On the other hand, the device of having Jan ask Bess to make love to other men because he doesn’t want Bess to be deprised of sex in her life wasn’t entirely convincing. I mean, it didn’t ruin the film, but I wish I bought this part of the film a little bit more.
Jazz, I’ve always thought that Jan wasn’t completely sane at that point. I didn’t see it as him not wanting Bess deprived of sex, but instead him not wanting to be deprived of sex, and in his delirious state feeling as if when she made love to other men she was making love to him.
that was my impression as I recall
The first time I saw the film, I thought Jan wanted Bess to have sex so he could experience this vicariously. I found this really hard to believe, so on the second viewing I paid close attention to the related scenes. Here’s what I wrote:
in the second viewing, I interpreted his request as a way for Bess to not be trapped with him; for her to enjoy and live her life. Perhaps for Jan sex was essential for living. It also seemed to be something that really brought joy to Bess (the earlier scenes with Bess and Jan slightly support this). Therefore, he doesn’t want to deprive Bess of living (which she would do because of her love for Jan). The request is still bizarre, but it was a little less so on this second viewing.
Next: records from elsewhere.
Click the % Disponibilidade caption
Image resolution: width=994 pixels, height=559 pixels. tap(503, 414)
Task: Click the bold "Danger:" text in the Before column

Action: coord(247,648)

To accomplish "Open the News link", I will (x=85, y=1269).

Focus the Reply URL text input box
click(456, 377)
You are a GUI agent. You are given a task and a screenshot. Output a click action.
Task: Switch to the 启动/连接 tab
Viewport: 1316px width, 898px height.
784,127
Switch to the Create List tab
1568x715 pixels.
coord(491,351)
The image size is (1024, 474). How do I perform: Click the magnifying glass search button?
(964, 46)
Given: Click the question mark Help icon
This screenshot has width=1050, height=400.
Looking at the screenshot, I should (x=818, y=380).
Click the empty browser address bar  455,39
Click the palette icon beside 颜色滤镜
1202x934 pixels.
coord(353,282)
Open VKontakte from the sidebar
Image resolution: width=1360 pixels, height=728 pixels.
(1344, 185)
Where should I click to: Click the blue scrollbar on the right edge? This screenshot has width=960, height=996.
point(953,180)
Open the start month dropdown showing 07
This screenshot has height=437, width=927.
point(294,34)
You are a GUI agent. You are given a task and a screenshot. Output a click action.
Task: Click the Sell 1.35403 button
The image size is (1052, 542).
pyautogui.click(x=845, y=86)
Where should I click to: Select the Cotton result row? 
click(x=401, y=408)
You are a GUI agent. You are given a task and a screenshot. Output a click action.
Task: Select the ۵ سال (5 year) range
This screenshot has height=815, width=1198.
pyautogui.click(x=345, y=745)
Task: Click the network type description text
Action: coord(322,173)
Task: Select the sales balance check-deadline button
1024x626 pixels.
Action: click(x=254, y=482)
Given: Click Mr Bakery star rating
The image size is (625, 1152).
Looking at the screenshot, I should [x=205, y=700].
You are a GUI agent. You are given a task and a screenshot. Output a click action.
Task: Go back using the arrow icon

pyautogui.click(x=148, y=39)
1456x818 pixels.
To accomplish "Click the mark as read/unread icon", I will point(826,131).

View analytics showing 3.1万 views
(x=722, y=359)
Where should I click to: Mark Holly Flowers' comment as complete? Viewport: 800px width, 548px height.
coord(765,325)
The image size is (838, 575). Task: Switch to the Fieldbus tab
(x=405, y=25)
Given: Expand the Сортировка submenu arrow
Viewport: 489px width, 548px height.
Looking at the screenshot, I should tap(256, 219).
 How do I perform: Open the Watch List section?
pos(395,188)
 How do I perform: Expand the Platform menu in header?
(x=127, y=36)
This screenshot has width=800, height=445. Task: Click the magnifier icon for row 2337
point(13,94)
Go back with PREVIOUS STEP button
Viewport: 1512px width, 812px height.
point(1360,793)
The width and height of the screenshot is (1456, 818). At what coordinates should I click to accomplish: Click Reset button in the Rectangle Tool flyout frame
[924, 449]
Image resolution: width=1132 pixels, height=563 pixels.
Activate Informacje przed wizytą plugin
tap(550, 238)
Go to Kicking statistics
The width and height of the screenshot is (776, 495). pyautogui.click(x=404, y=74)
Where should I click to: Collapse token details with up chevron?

" In the end it appears as if Bess was right."
Nice post Drew.
It could also be that Jan just recovered naturally. For me the positive aspect of the film is that Bess’ faith and hope appears to almost immediately transfer itself to the doctor and to her sister-in-law. This late transference somewhat reminds me of the way Anne, in Dreyer’s Day of Wrath seems to take on qualities exhibited by Herlofs Marte.
I have heard others (including Von Trier himself) make the connection with Dreyer’s work. I have only watched The Passion of Joan of Arc but he is a director I definitely need to investigate further, Day of Wrath actually being the film of his I am most interested in watching.
The transference of faith here isn’t as pronounced as it is in Day of Wrath, perhaps because it happens towards the end.